Saat aku fokus memikirkan senyuman Adnan, tiba-tiba ponselku yang tergeletak di dashboard berbunyi satu kali menandakan pesan masuk.
Aku meraihnya lalu melihat pesan tersebut yang ternyata dari mama, ia menyuruhku untuk pergi ke Indomaret untuk membelikan beberapa cemilan karena sudah habis.
"Dari siapa?"
Aku menoleh ke arah Adnan yang menatapku penasaran.
"Dari mama, nyuruh ke Indomaret beli cemilan," jawabku sambil meletakkan ponsel di dashboard. Mobil berhenti tepat di depan swalayan kecil lalu kami keluar.
Aku mengambil keranjang yang tersusun rapi lalu berjalan menuju rak yang menyediakan beberapa cemilan, sementara Adnan mengikutiku dari belakang.
Tanganku mengambil cemilan kesukaan aku dan Cinta. Setelah dirasa cukup, aku membawanya ke kasir untuk dibayar.
"Rp 521. 600," ucap pelayan pria itu sambil membungkuskan cemilan yang kupesan.
Aku mengambil dompet lalu menyerahkan karu ATM padanya dan menuntun Adnan untuk masuk ke dalam mobil untuk segera pulang ke rumah.
***
Sampai di rumah, Adnan membawa belanjaan itu ke dapur karena mama sudah menunggu, sementara aku masuk ke dalam kamar untuk membersihkan diri.Ting!
Saat aku membuka pakaian, lagi dan lagi ponsel itu kembali berdering. Aku meraihnya lalu melihat pesan dari orang yang kubayar untuk mengisi rumah baruku.
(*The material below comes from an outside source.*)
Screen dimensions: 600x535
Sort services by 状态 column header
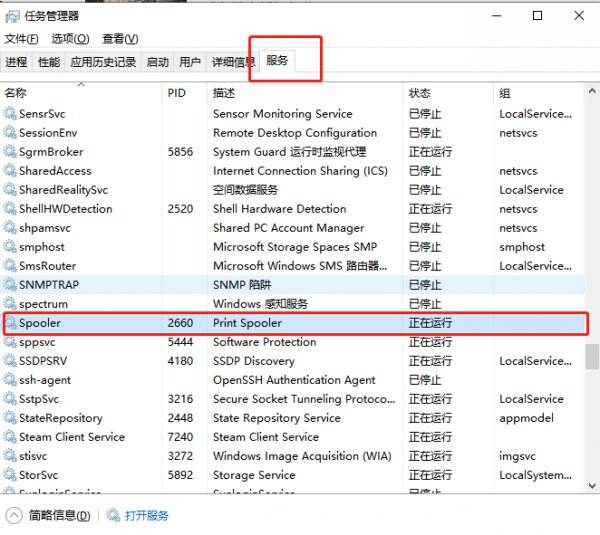[x=420, y=93]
[Ini ada beberapa foto sofa, mini bar khusus di dapur, meja makan dan king size yang bermacam-macam.]
[Nanti akan saya lihat, terimakasih.]
Aku mengetik pesan itu dengan cepat lalu kuletakkan benda pipih itu di nakas, langkahku berjalan masuk ke dalam kamar mandi yang sempat tertunda beberapa detik lalu.
***
Selesai mandi dan berpakaian lengkap, aku mengeringkan rambutku dengan handuk kecil lalu duduk di bibir ranjang sambil melihat foto yang dikirimkan olehnya.[Coba cari yang lain.]
Aku mengirim pesan padanya karena foto-foto interior rumah itu tidak ada yang menarik menurutku.
Ting!
[Baik.]
Ting!
[Bagaimana kalo nanti malam kita ketemu di cafeteria biasa. Saya akan memperlihatkan kepada Anda beberapa interior rumah yang minimalis, tapi mewah.][Oke.]
Aku membalas pesan itu singkat, lalu mengirim pesan pada sekretarisku mengenai kantor. Katanya lancar, tidak ada masalah apa-apa.
Aku keluar dari kamar untuk menemui papa, ternyata beliau sedang duduk di sofa sambil menonton televisi. Aku mendudukkan diri tepat berada di sampingnya membuat ia menatapku penuh curiga.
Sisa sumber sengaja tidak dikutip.